The provision in the fourth paragraph of the will to the effect that any inheritance tax or government tax on the bequests of the bond and the stock should be paid out of the estate and that nothing should be deducted from the bond or the stock is in effect a clear and specific direction to the executor to pay out of the residuary estate all taxes against such bequests and for that reason the defendant James W. Neilly is entitled to the 100 shares of stock and the $10,000 bond free and exempt from the payment of any of the designated taxes. When a legacy is expressly given tax-free, the tax is payable out of the residuary estate as the only other fund available for that purpose. In re Uber's Estate, 330 Pa. 417, 199 A. 356, 116 A.L.R. 851; 28 Am.Jur., Inheritance, Estate, and Gift Taxes, Section 280.
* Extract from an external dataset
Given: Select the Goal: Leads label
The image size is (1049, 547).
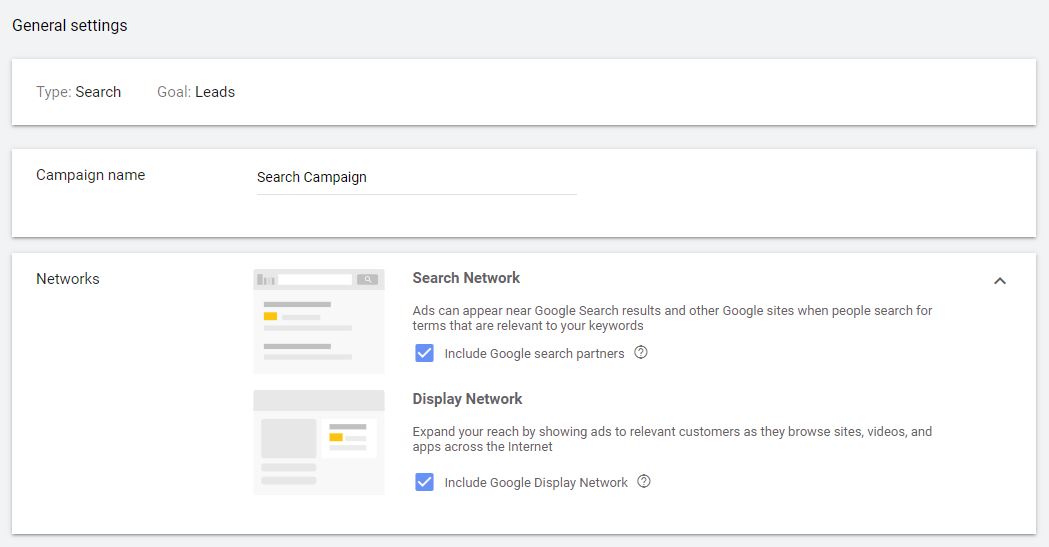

The provision in the eighth paragraph of the will that after the settlement of the estate and everything has been paid including the marker in the cemetery and all expenses, the balance of the estate should be divided equally between Linda Lee King and James W. Neilly, unlike the provision in the fourth paragraph of the will, does not mention taxes and does not clearly indicate that the testatrix intended that any devises or bequests in the will, other than the bequests mentioned in the fourth paragraph, should be exempt from the payment of the federal estate tax or of the inheritance tax imposed by the statute of this State and does not have the effect of requiring the payment of those taxes by the executor in any manner other than that required by law for the payment of the federal estate tax and for the payment of the inheritance tax imposed by the statute of this State.

Inasmuch as it does not appear from the record that the residuary estate mentioned *564 in the will is not sufficient to satisfy fully any federal estate tax that may be assessed against the estate, that tax and the inheritance tax against the bequests in the fourth paragraph are payable out of the residuary estate, but the inheritance taxes against the other devises and bequests mentioned in the will are respectively payable out of those devises and bequests.

The final decree of the Circuit Court of Grant County is affirmed, except insofar as it requires payment of the inheritance taxes against all the devises and bequests mentioned in the will, other than the tax-free bequests mentioned in the fourth paragraph, out of the residuary estate, but to that extent that decree is reversed and set aside; and this case is remanded to that court with directions that such further proceedings be had as may be necessary to satisfy the requirements for the payment of the inheritance taxes to which the devises and bequests in the will may be subject in accordance with the principles enunciated in this opinion and the rules and principles governing courts of equity.

Affirmed in part; reversed in part; and remanded with directions.